Background Cytomegalovirus ( CMV ) is a risk factor for patient and graft survival after kidney transplantation. Methods We retrospectively analyzed risk factors for CMV infection in 348 patients who received a kidney transplant donated after brain death ( n  = 232) or by living donation ( n  = 116) between 2008 and 2013. Of the 348 patients analyzed, 91 received a mammalian target of rapamycin inhibitor ( mTOR i)‐based immunosuppressive regimen. A total of 266 patients were treated with standard immunosuppression (Group 1) consisting of basiliximab induction, calcineurin inhibitor ( CNI ), and either mycophenolic acid ( MPA , n  = 219) or everolimus ( EVE ) ( n  = 47). We also included 82 patients who received more intense immunosuppression (Group 2) with lymphocyte depletion, CNI , plus either MPA ( n  = 38) or EVE ( n  = 44). Only patients in the high‐risk constellation received CMV prophylaxis in Group 1, while all patients in Group 2 received prophylaxis for 6 month. Results The overall rate of CMV infections was low with 10.1% in all patients. Despite the different prophylaxis strategies applied, no difference was seen in CMV infections between Group 1 (10.9%) and Group 2 (13.6%).

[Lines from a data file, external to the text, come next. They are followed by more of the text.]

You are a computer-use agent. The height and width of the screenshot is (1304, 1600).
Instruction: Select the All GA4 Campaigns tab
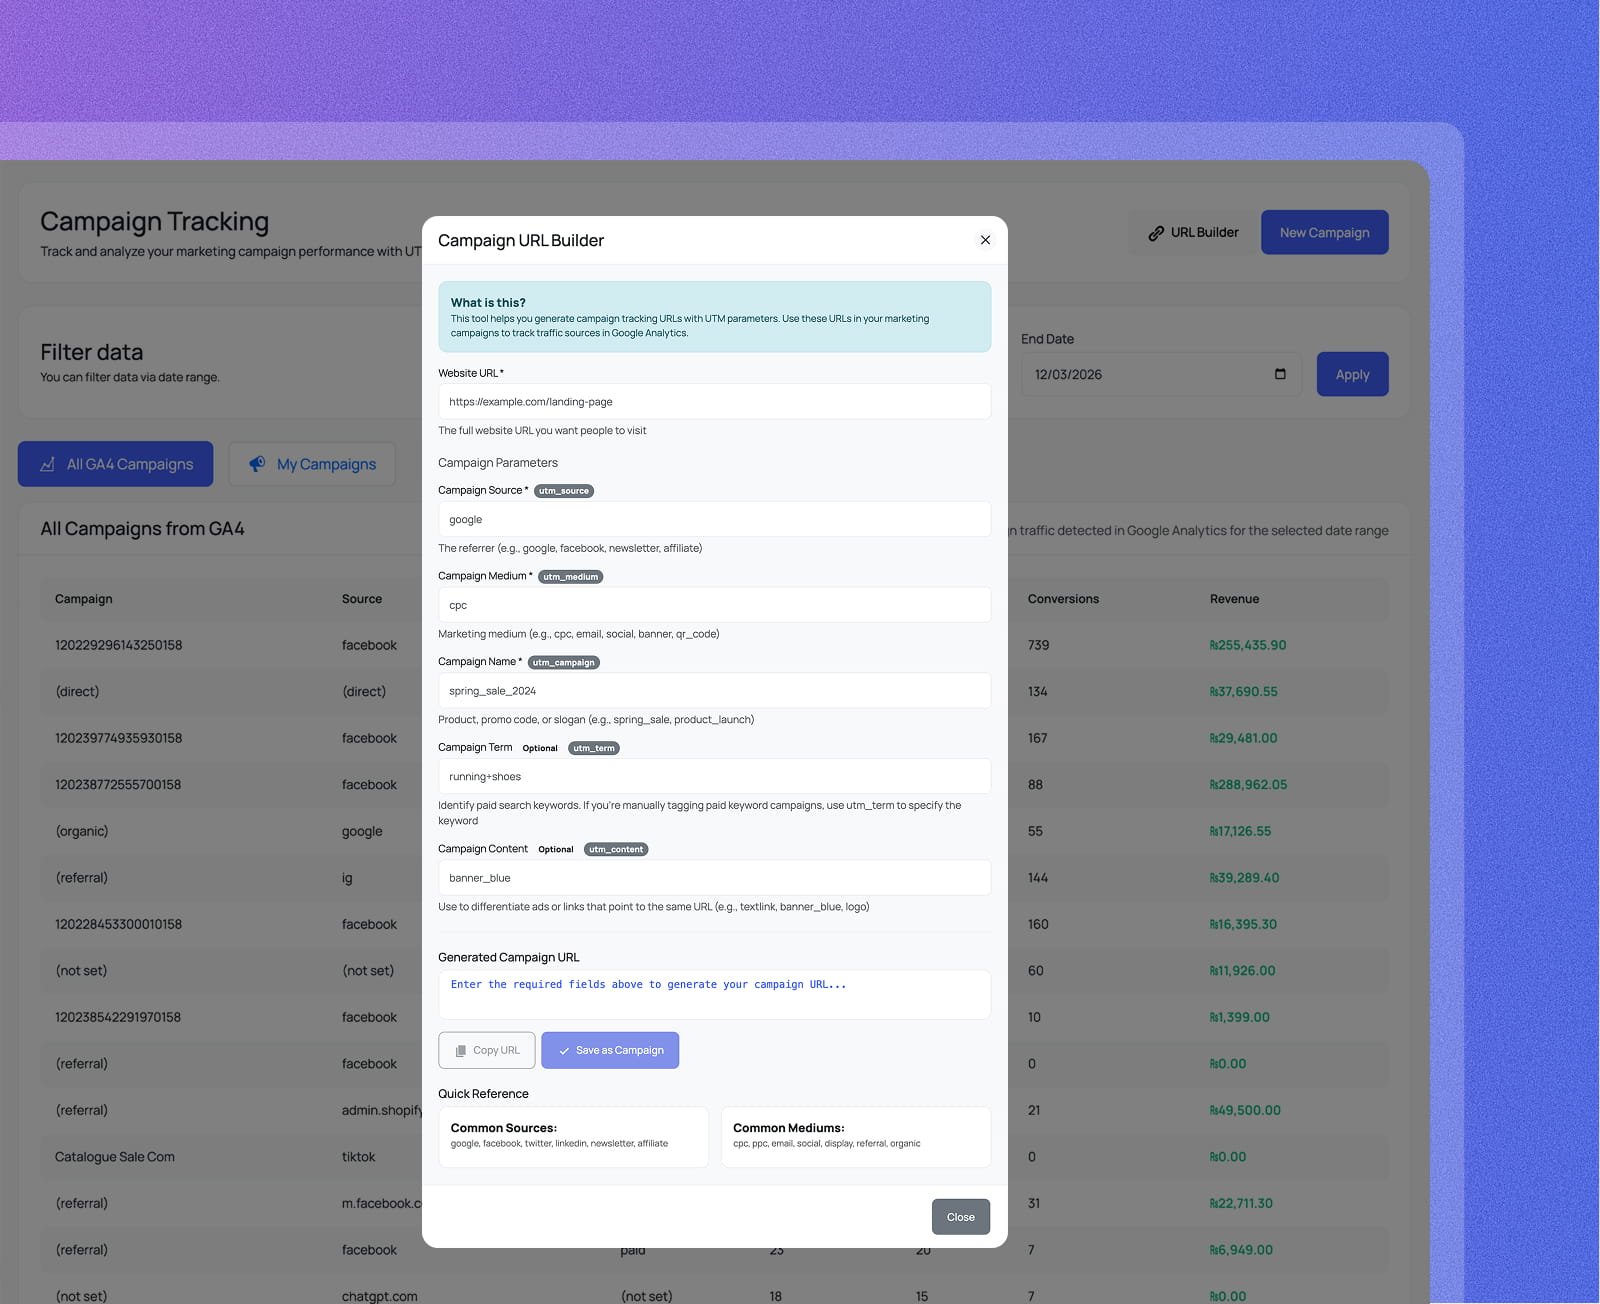pyautogui.click(x=116, y=464)
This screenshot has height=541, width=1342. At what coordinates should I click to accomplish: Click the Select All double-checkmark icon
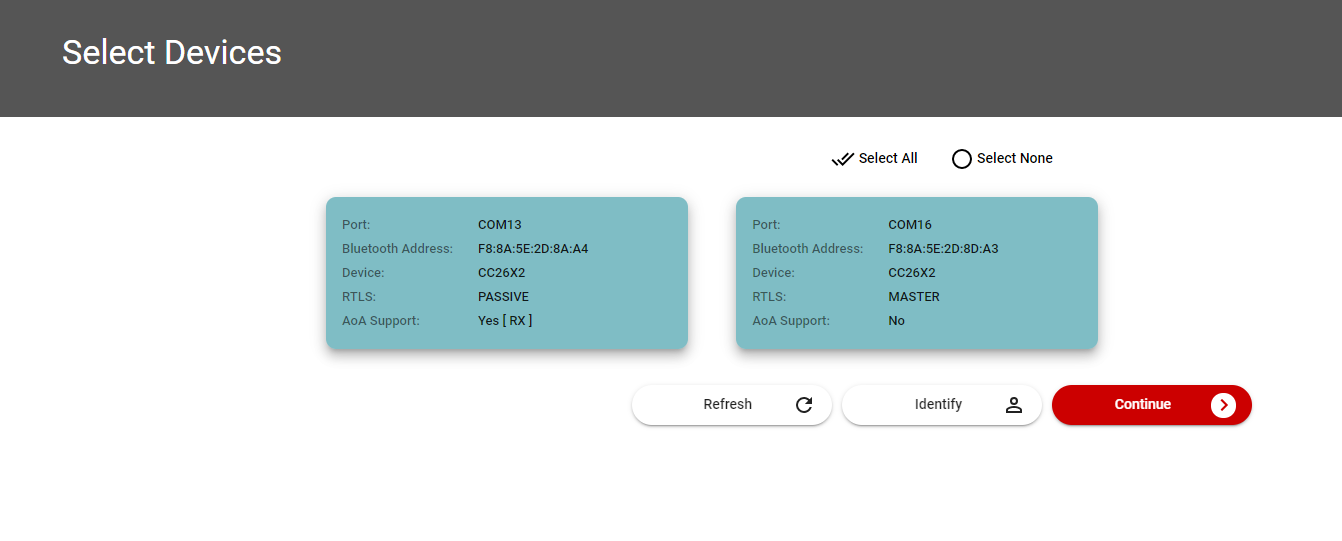click(x=842, y=159)
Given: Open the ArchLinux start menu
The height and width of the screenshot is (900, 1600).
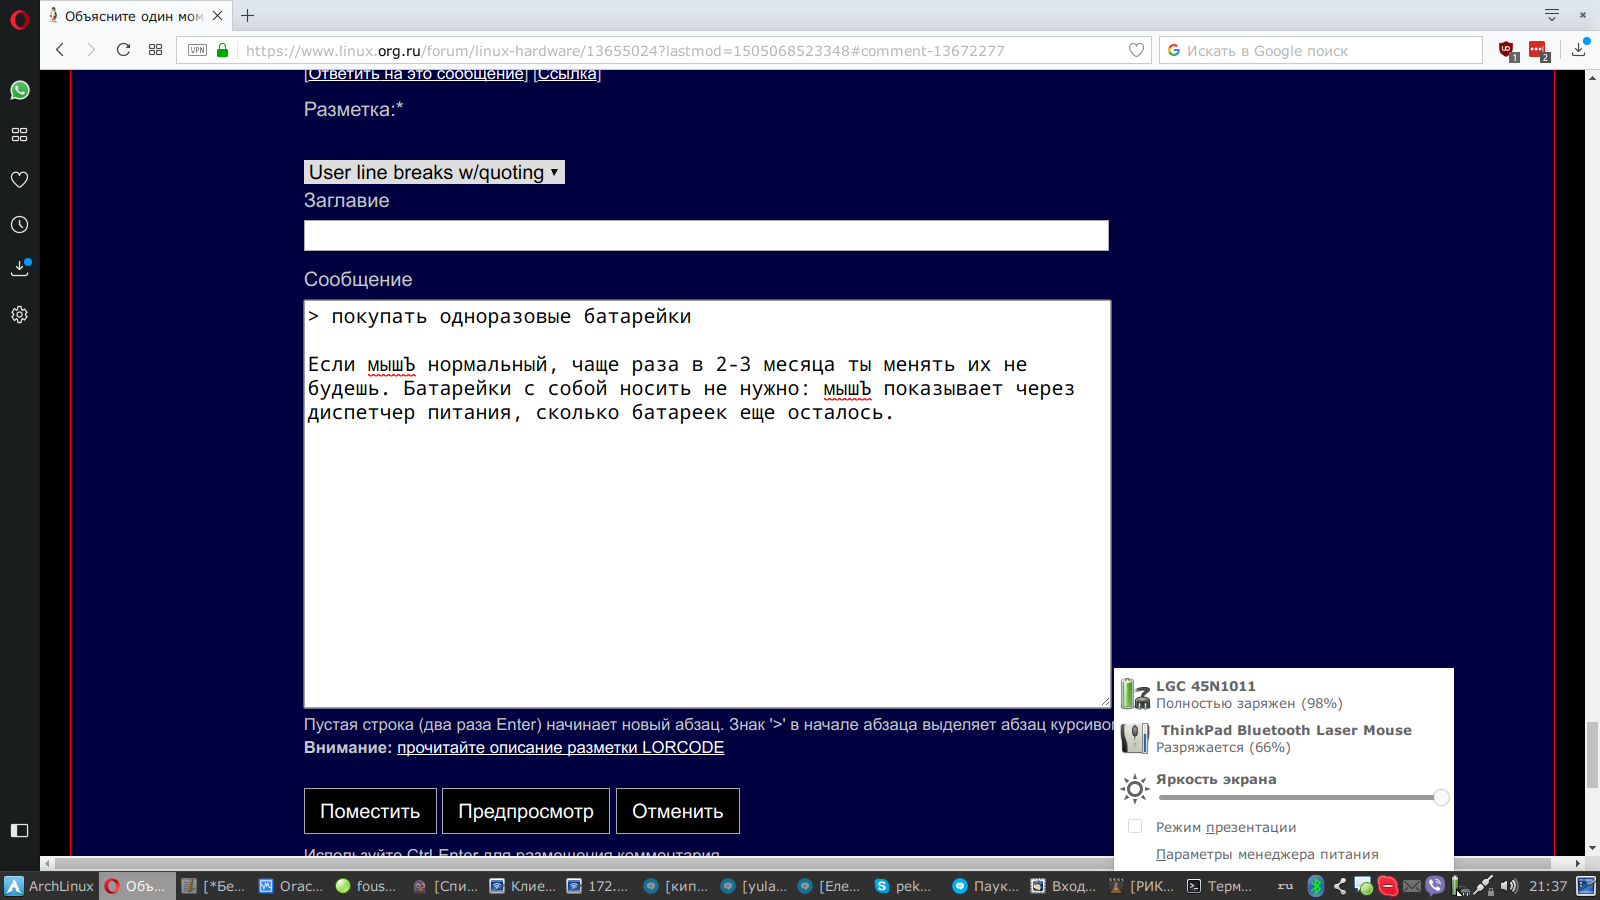Looking at the screenshot, I should [x=49, y=886].
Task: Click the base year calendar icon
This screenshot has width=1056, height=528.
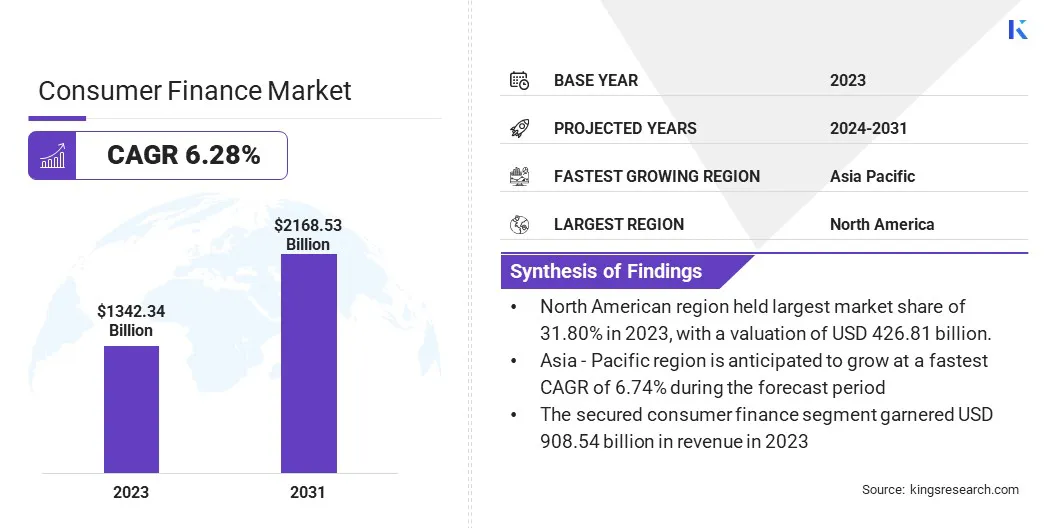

A multivariate analysis revealed that patients on EVE had fewer CMV complications compared with patients on MPA ( P  = 0.013, odds ratio [ OR ] 4.8, confidence interval [ CI ] 1.4–16.5). Donor and recipient age >65 years was an independent risk factor ( P  = 0.002, OR 3.2, CI 1.5–6.7) for CMV infections. Patients with CMV infections had significantly worse graft function after 2 years ( P  = 0.001). Conclusion CMV is a significant risk factor for long‐term graft outcome. Patients treated with EVE developed fewer CMV complications compared to patients on MPA . The use of mTOR i is useful in patients at high risk of developing CMV infections.